Enantiotopic groups are mirror images of each other about an internal plane of symmetry. A chiral environment removes that symmetry. Enantiotopic pairs of NMR-active nuclei are also indistinguishable by NMR and produce a single signal.

Enantiotopic groups need not be attached to the same atom. For example, two hydrogen atoms adjacent to the carbonyl group in cis-2,6-dimethylcyclohexanone are enantiotopic; they are related by an internal plane of symmetry passing through the carbonyl group, but deprotonation on one side of the carbonyl group or on the other will generate compounds that are enantiomers. Similarly, the replacement of one or the other with deuterium will generate enantiomers.

==Diastereotopic==
The stereochemical term diastereotopic refers to the relationship between two groups in a molecule which, if replaced, would generate compounds that are diastereomers. Diastereotopic groups are often, but not always, identical groups attached to the same atom in a molecule containing at least one chiral center.

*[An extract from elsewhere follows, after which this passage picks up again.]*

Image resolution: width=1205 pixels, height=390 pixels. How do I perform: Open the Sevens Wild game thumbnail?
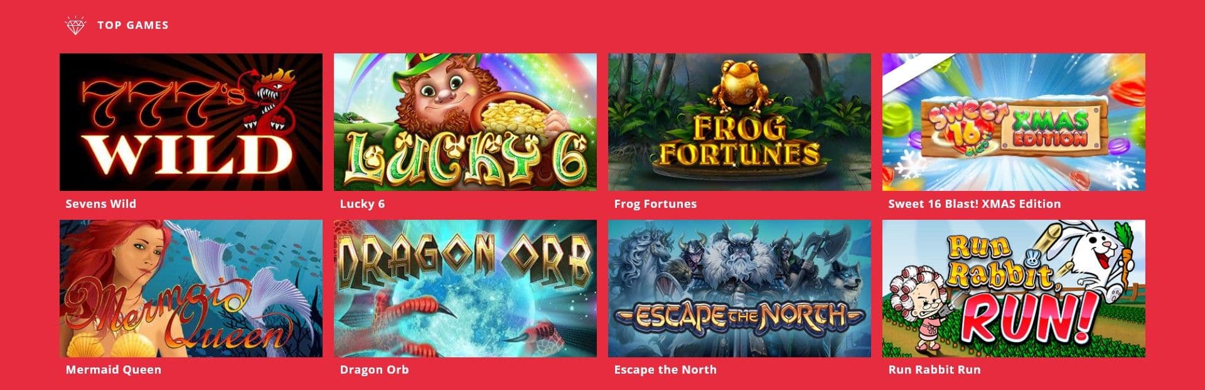coord(191,122)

For example, the two hydrogen atoms of the CH_{2} moiety in (S)-2-bromobutane are diastereotopic. Replacement of one hydrogen atom (colored blue) with a bromine atom will produce (2S,3R)-2,3-dibromobutane. Replacement of the other hydrogen atom (colored red) with a bromine atom will produce the diastereomer (2S,3S)-2,3-dibromobutane.

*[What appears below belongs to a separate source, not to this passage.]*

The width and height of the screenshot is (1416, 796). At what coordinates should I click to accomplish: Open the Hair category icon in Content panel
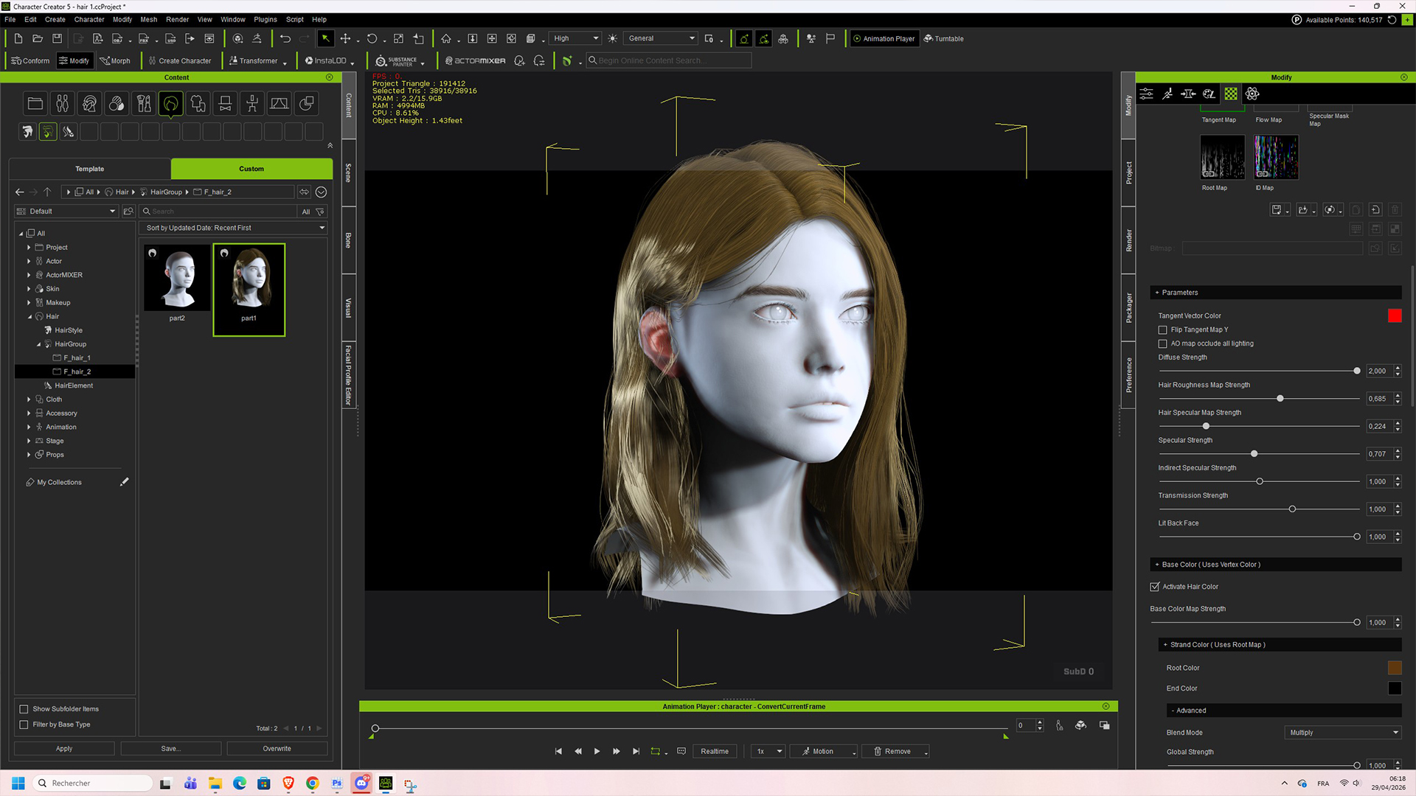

| (S)-2-bromobutane | (2S,3R)-2,3-dibromobutane | (2S,3S)-2,3-dibromobutane |

In chiral molecules containing diastereotopic groups, such as in 2-bromobutane, there is no requirement for enantiomeric or optical purity; no matter its proportion, each enantiomer will generate enantiomeric sets of diastereomers upon substitution of diastereotopic groups (though, as in the case of substitution by bromine in 2-bromobutane, meso isomers have, strictly speaking, no enantiomer).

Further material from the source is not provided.